Of the 137 households, 30.7% of which had children under the age of 18 living with them, 53.3% were married couples living together, 9.5% were cohabitating couples, 16.8% had a female householder with no spouse or partner present and 20.4% had a male householder with no spouse or partner present. 31.4% of all households were non-families. 17.5% of all households were made up of individuals, 7.3% had someone living alone who was 65 years old or older.

The median age in the city was 39.7 years. 27.6% of the residents were under the age of 20; 5.4% were between the ages of 20 and 24; 25.3% were from 25 and 44; 26.5% were from 45 and 64; and 15.3% were 65 years of age or older. The gender makeup of the city was 53.8% male and 46.2% female.

===2010 census===
At the 2010 census there were 391 people in 146 households, including 99 families, in the city. The population density was 1629.2 PD/sqmi. There were 155 housing units at an average density of 645.8 /sqmi. The racial makup of the city was 74.2% White, 3.1% Asian, 22.0% from other races, and 0.8% from two or more races. Hispanic or Latino of any race were 41.9%.

Of the 146 households 34.9% had children under the age of 18 living with them, 53.4% were married couples living together, 9.6% had a female householder with no husband present, 4.8% had a male householder with no wife present, and 32.2% were non-families. 24.7% of households were one person and 14.4% were one person aged 65 or older. The average household size was 2.68 and the average family size was 3.15.

The median age was 38.1 years. 27.6% of residents were under the age of 18; 9.3% were between the ages of 18 and 24; 24.4% were from 25 to 44; 23.3% were from 45 to 64; and 15.6% were 65 or older. The gender makeup of the city was 49.9% male and 50.1% female.

===2000 census===
At the 2000 census there were 376 people in 135 households, including 91 families, in the city. The population density was 1,613.4 PD/sqmi. There were 138 housing units at an average density of 592.1 /sqmi. The racial makup of the city was 74.47% White, 0.27% Asian, 22.87% from other races, and 2.39% from two or more races. Hispanic or Latino of any race were 33.24%.

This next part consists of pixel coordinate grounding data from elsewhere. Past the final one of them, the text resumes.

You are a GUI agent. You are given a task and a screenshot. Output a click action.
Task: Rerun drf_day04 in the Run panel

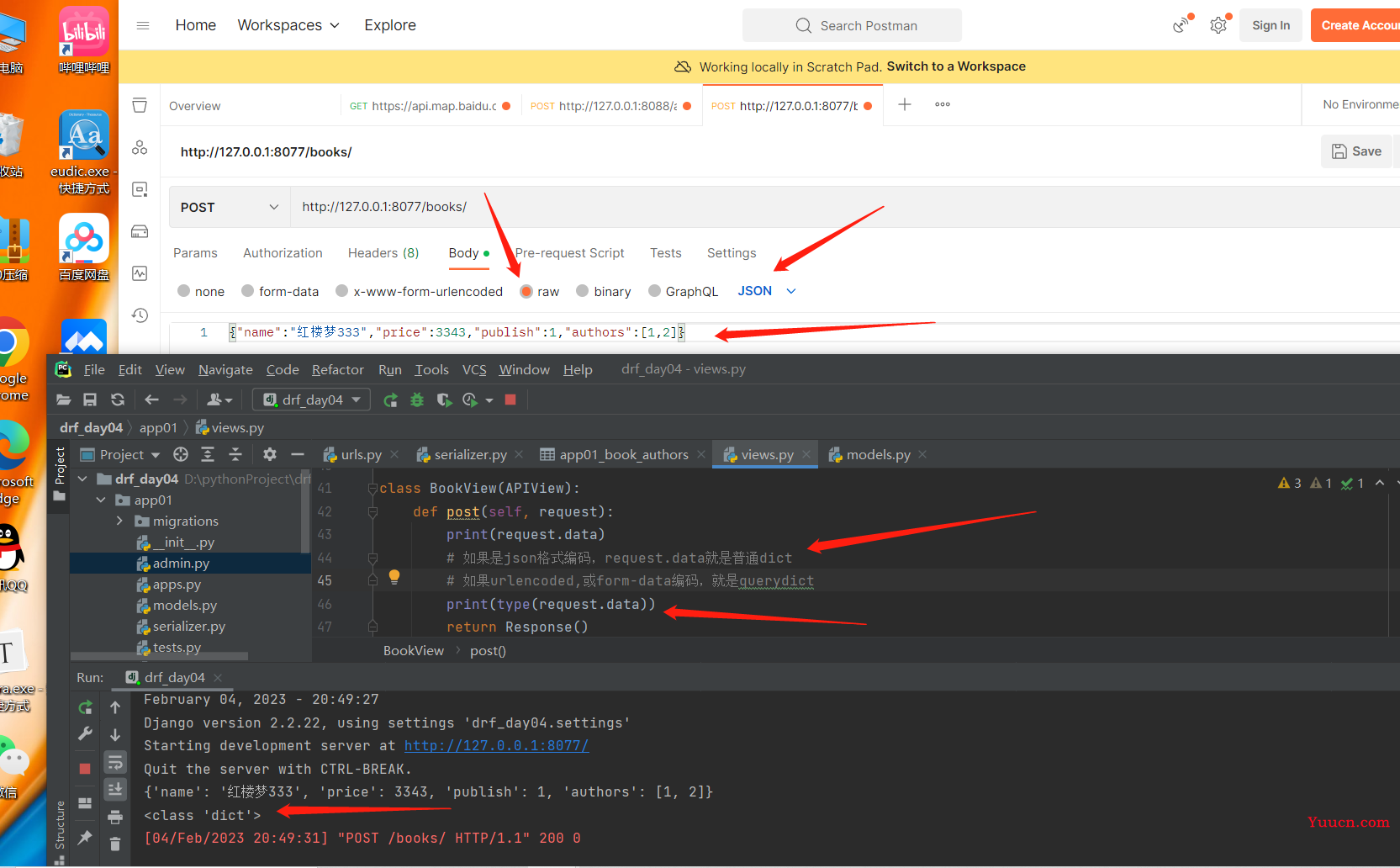85,707
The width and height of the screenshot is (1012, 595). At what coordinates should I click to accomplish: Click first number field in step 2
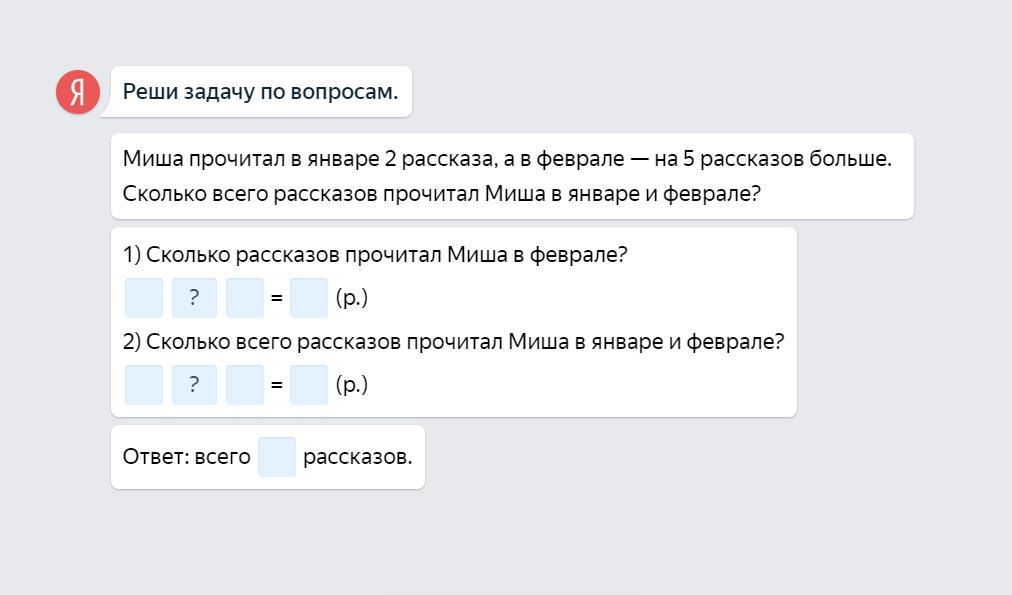pos(144,385)
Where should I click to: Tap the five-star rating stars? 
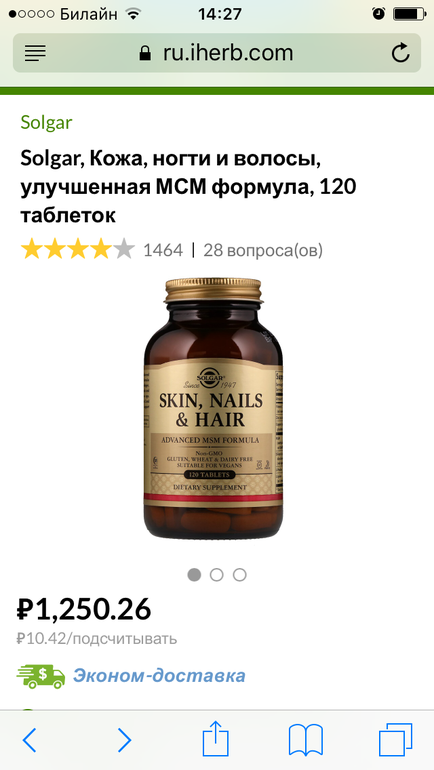(x=78, y=249)
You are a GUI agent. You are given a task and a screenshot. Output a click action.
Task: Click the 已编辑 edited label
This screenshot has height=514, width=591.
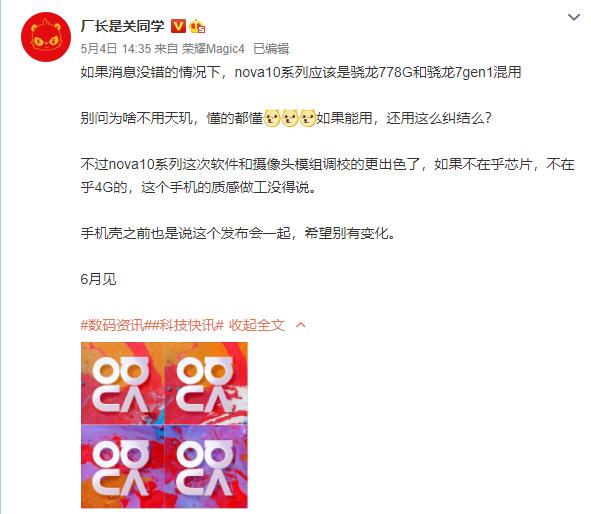[271, 49]
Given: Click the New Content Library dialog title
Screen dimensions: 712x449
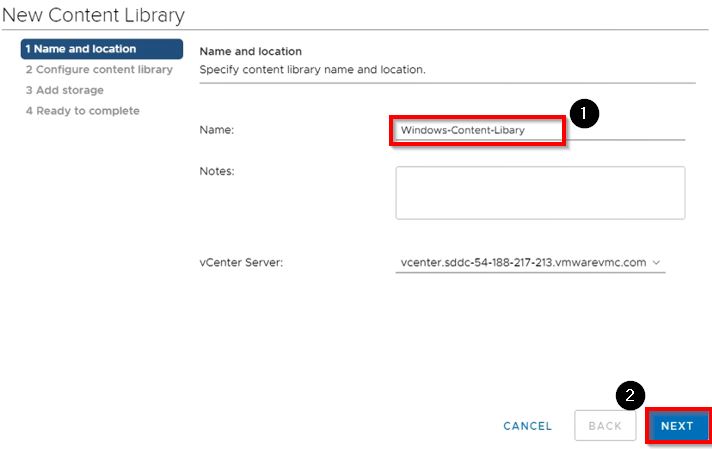Looking at the screenshot, I should pos(93,15).
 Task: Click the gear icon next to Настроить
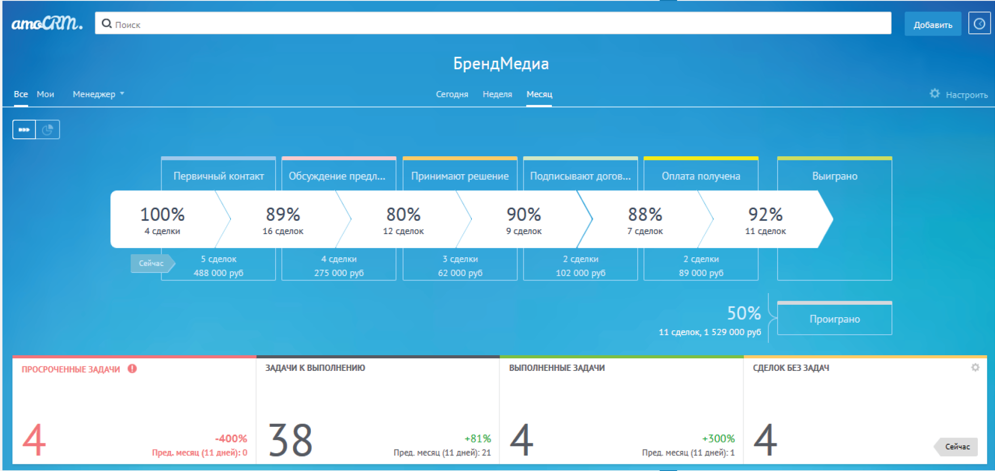(x=935, y=94)
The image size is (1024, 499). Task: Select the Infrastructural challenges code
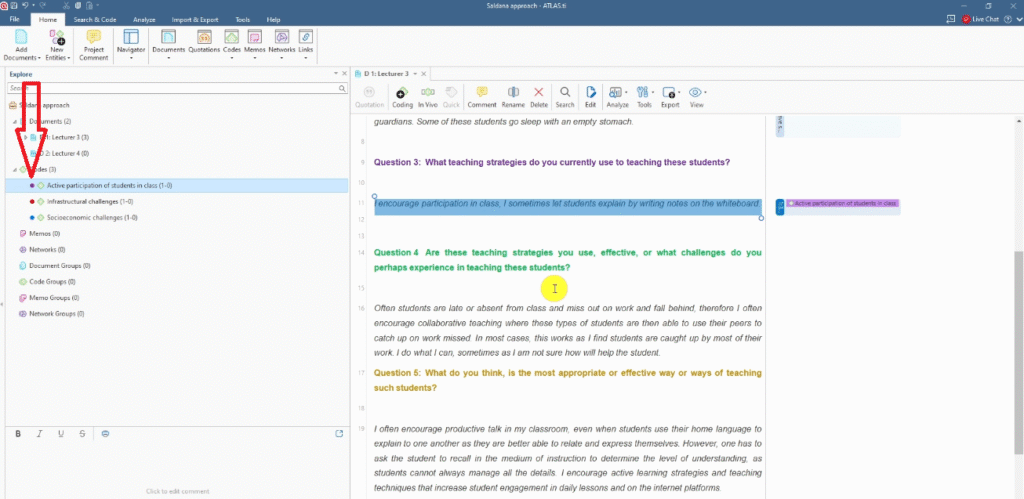click(83, 201)
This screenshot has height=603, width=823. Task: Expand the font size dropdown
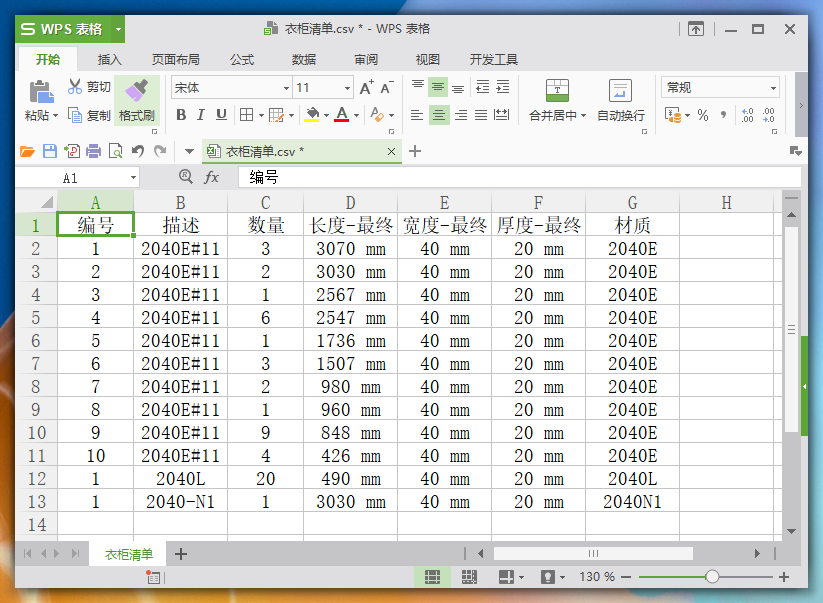(x=346, y=88)

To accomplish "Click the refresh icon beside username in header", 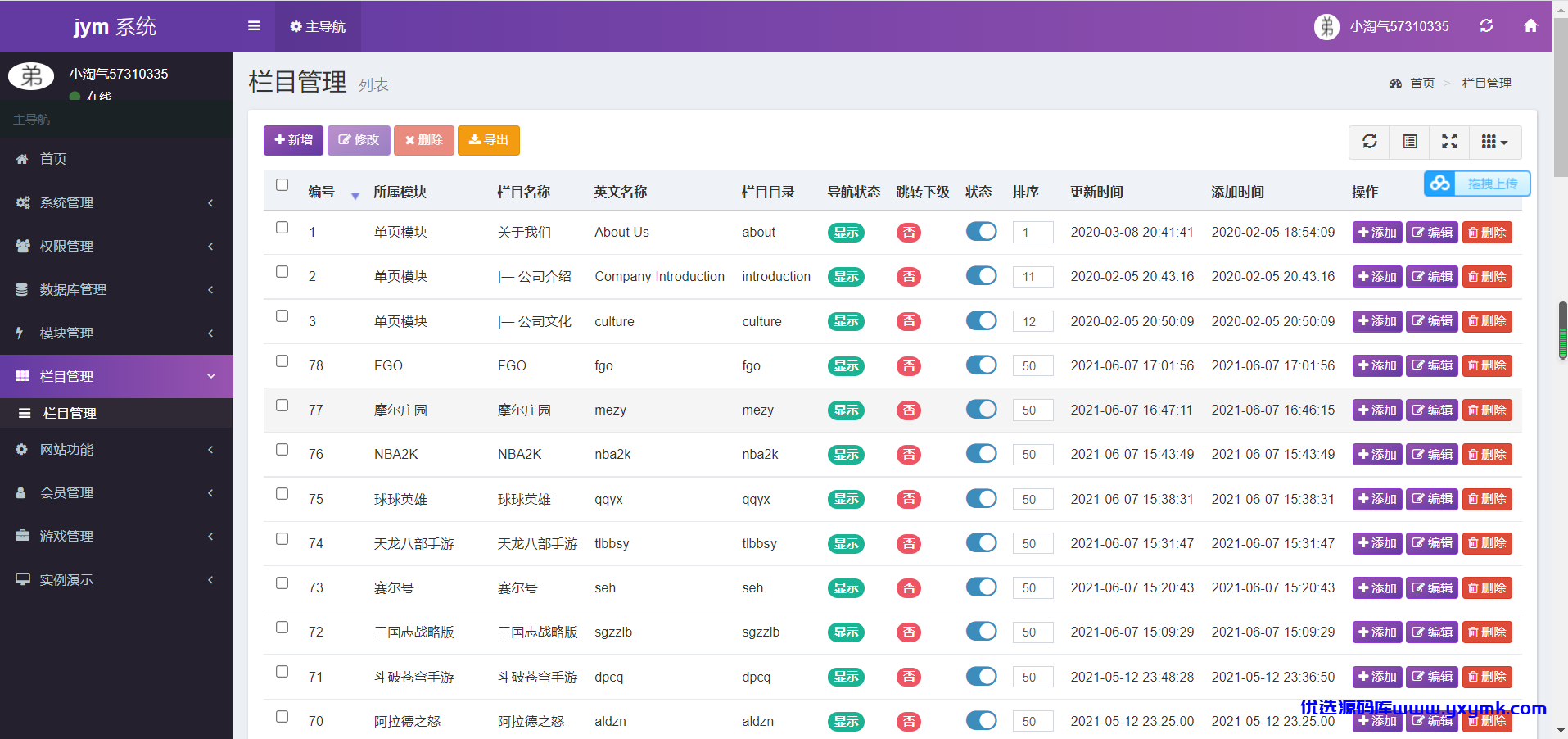I will tap(1486, 26).
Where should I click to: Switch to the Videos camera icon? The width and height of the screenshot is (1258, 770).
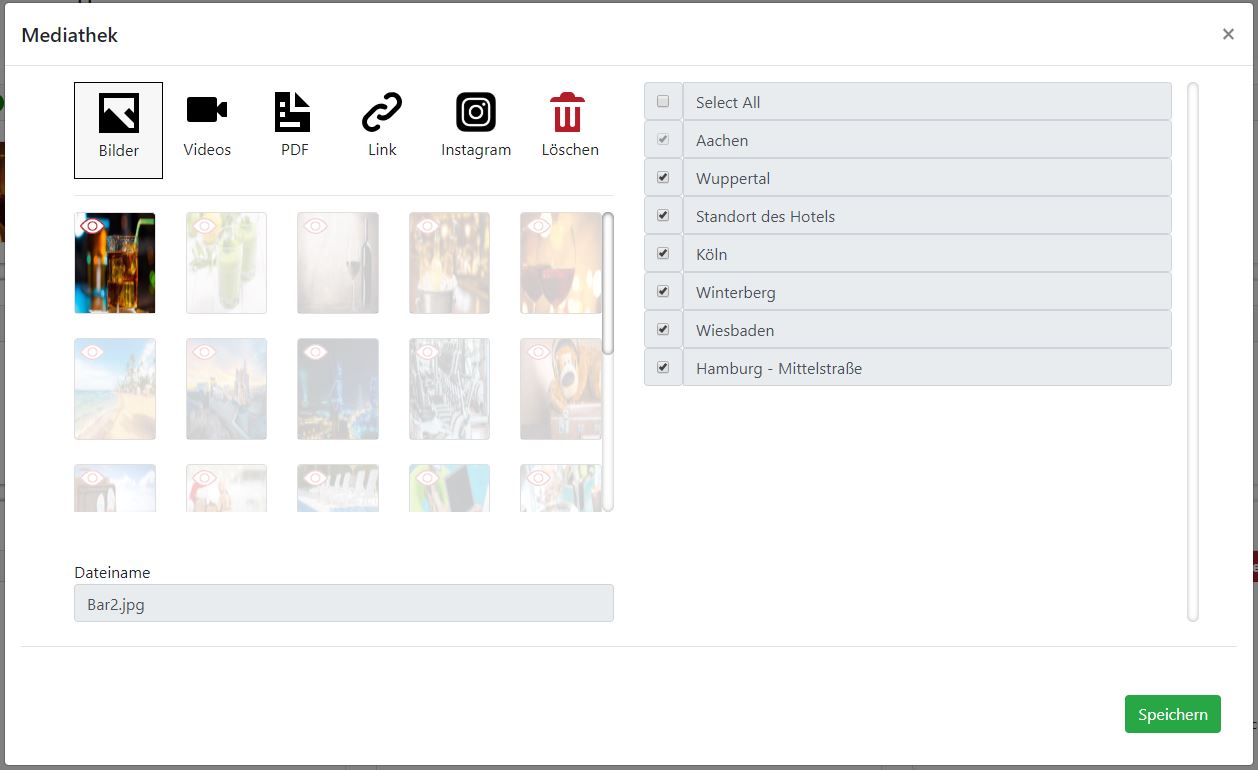[207, 111]
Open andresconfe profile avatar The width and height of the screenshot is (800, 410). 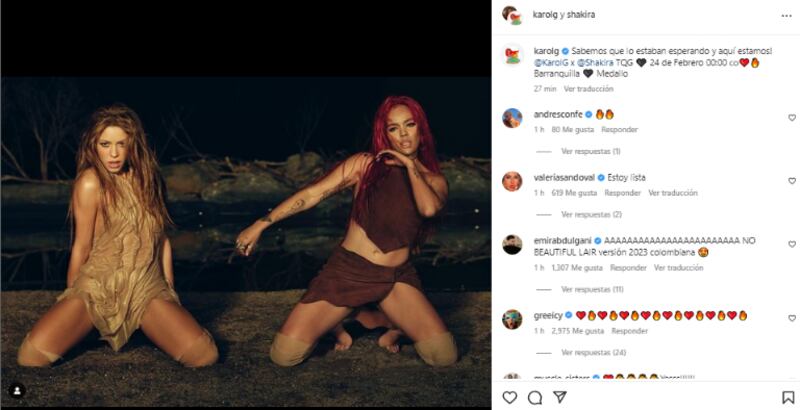pos(512,118)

Of the 135 households 35.6% had children under the age of 18 living with them, 53.3% were married couples living together, 10.4% had a female householder with no husband present, and 31.9% were non-families. 28.9% of households were one person and 17.8% were one person aged 65 or older. The average household size was 2.79 and the average family size was 3.49.

Age spread: 31.6% under the age of 18, 5.9% from 18 to 24, 30.6% from 25 to 44, 18.6% from 45 to 64, and 13.3% 65 or older. The median age was 35 years. For every 100 females, there were 103.2 males. For every 100 females age 18 and over, there were 96.2 males.

The median household income was $32,188 and the median family income was $39,167. Males had a median income of $25,000 versus $22,232 for females. The per capita income for the city was $12,468. About 7.3% of families and 5.2% of the population were below the poverty line, including 5.2% of those under age 18 and 6.7% of those age 65 or over.